### Task details
Write down the lines exactly as they appear, from the one that contains "At what coordinates" through the final line of the records, so that both ends are kept and no pictures come along.

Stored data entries
== Segment start ==

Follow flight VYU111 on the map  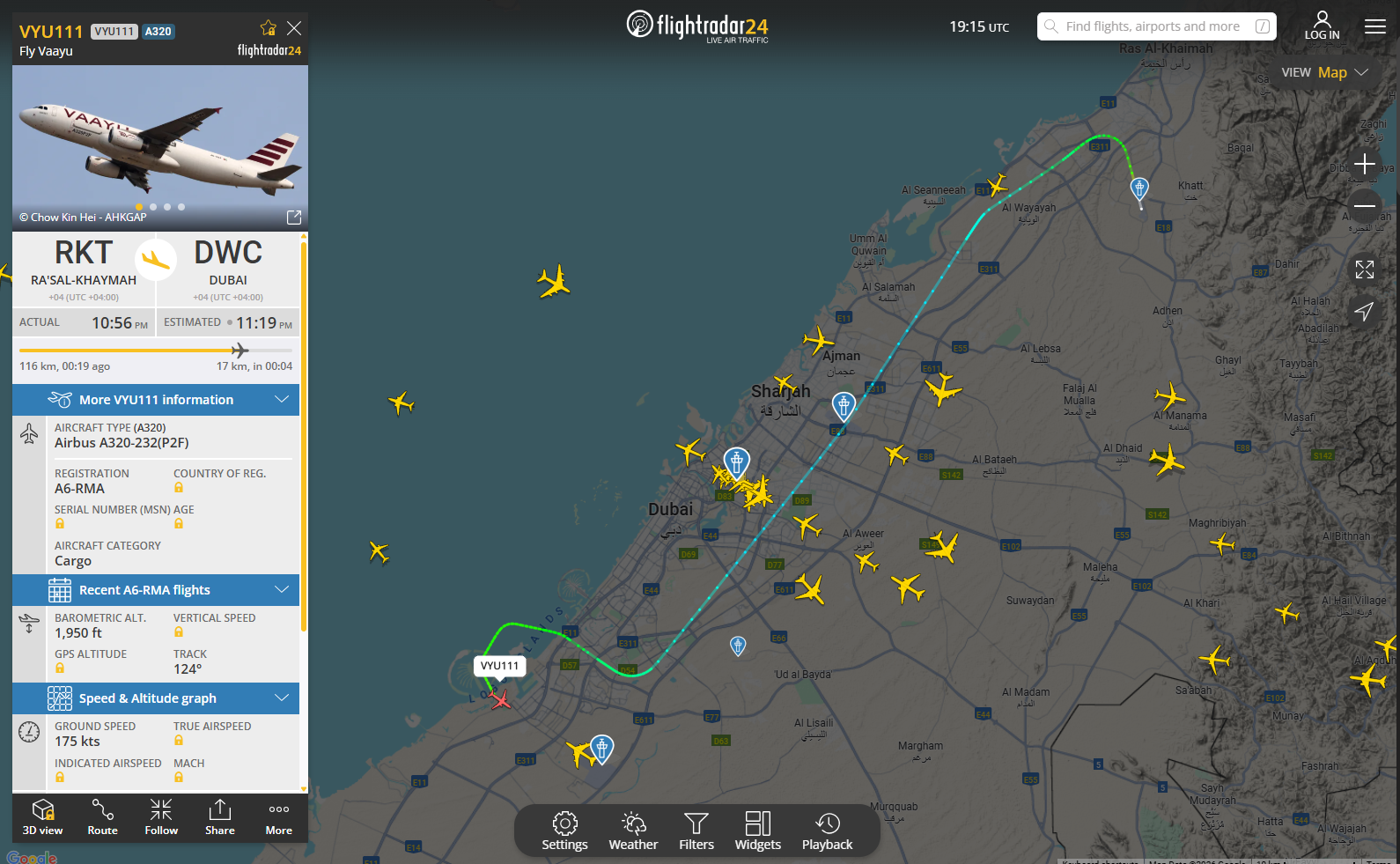coord(161,817)
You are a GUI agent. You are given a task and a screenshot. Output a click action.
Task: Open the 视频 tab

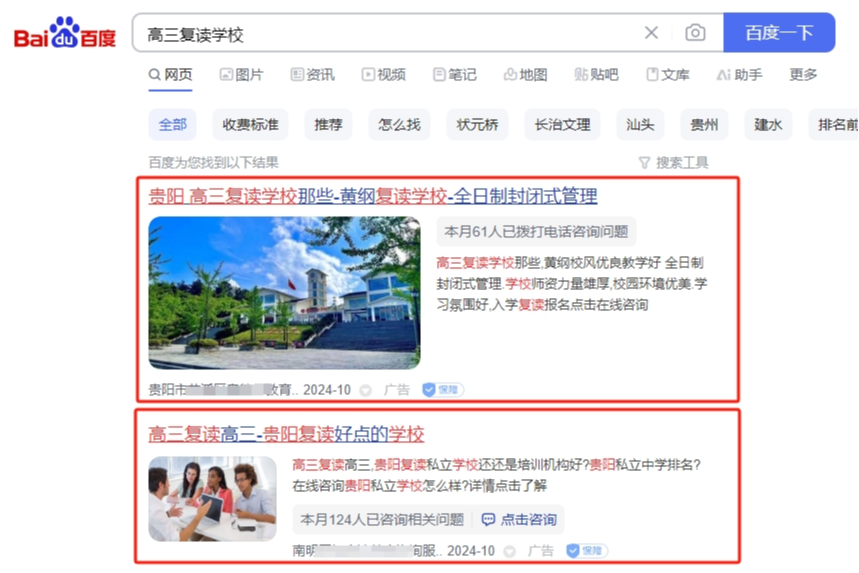[383, 75]
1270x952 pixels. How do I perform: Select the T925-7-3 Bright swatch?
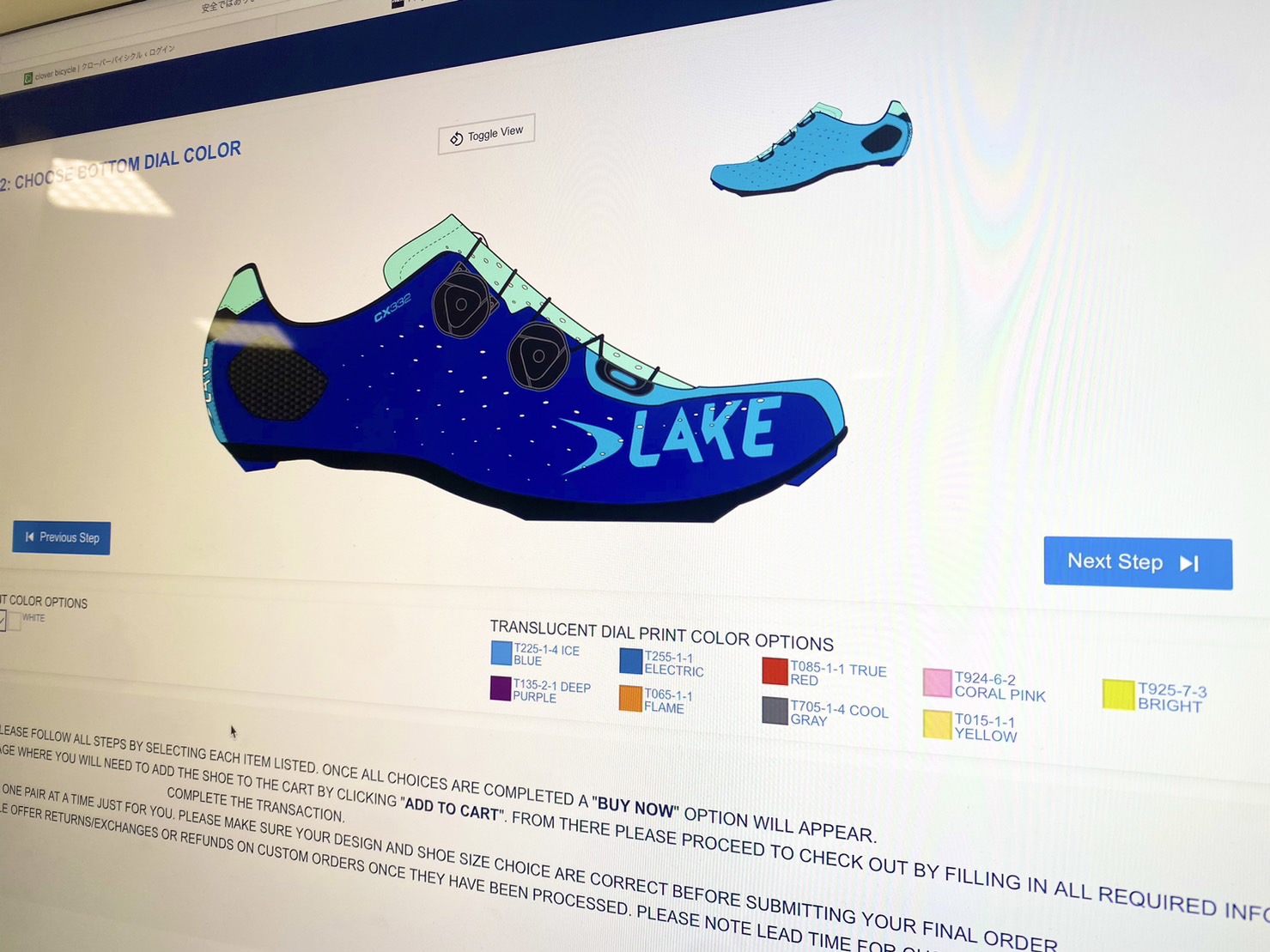(x=1118, y=694)
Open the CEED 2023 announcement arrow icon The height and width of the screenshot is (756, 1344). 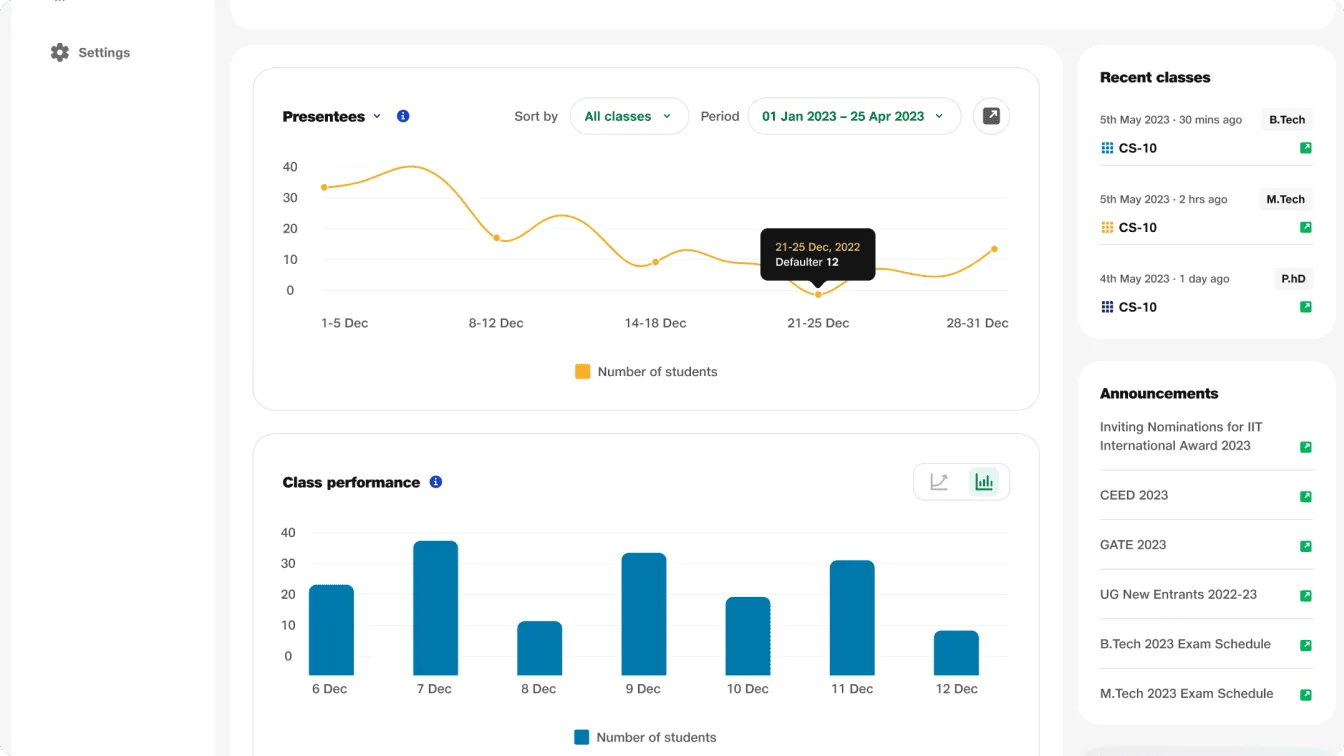[1305, 496]
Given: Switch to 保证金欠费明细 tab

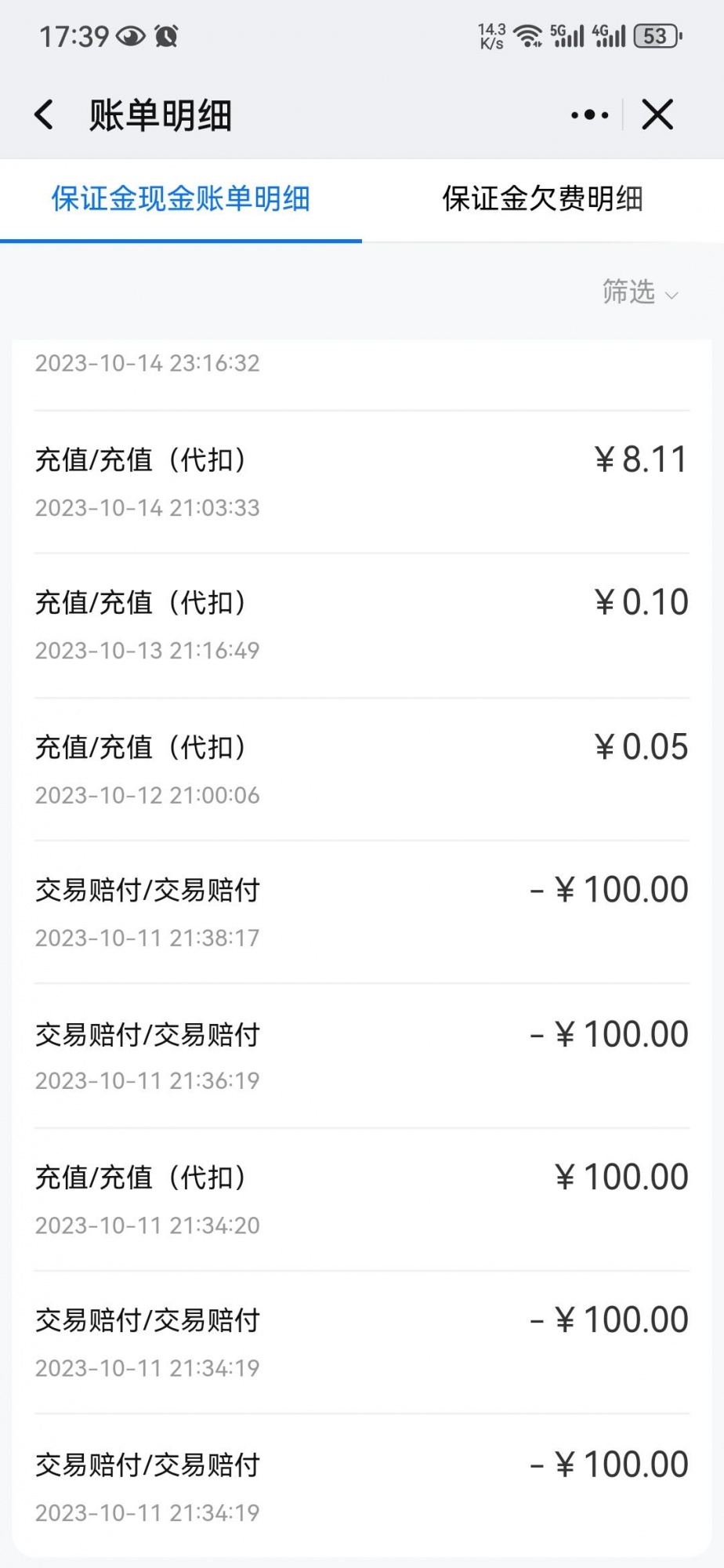Looking at the screenshot, I should 543,198.
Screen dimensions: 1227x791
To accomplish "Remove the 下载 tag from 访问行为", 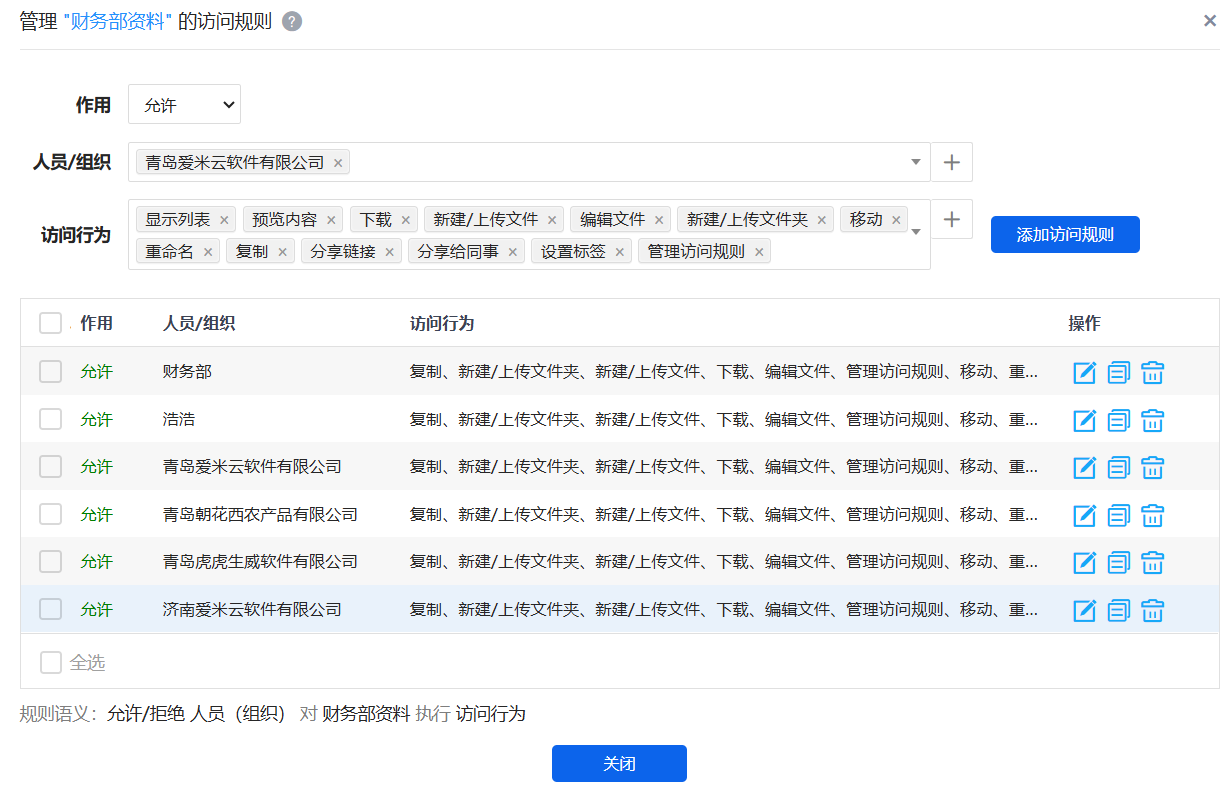I will click(x=406, y=220).
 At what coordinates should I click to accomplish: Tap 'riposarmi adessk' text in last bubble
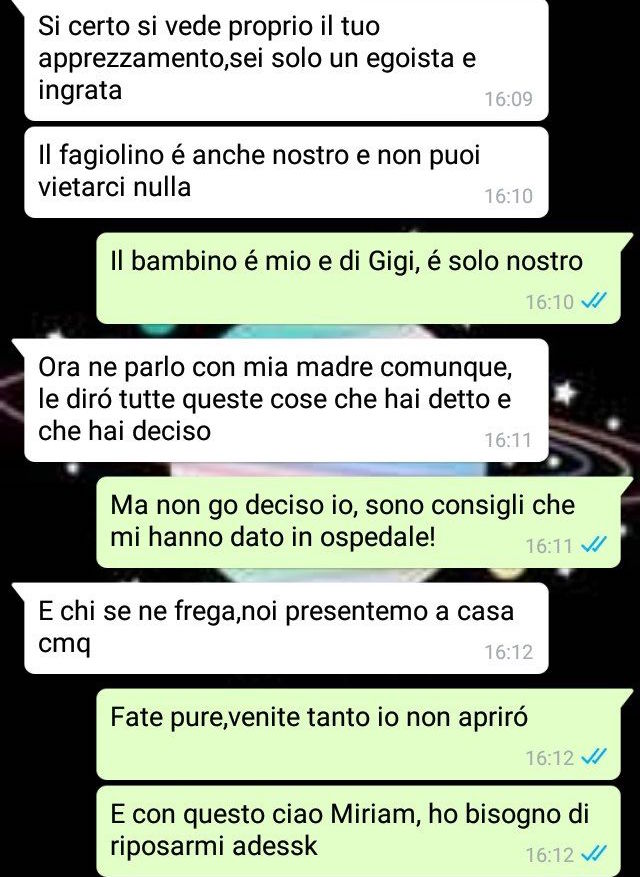tap(214, 846)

== Segment end ==

### Solution to this task
 At what coordinates should I click to accomplish: Tap 'riposarmi adessk' text in last bubble
tap(214, 846)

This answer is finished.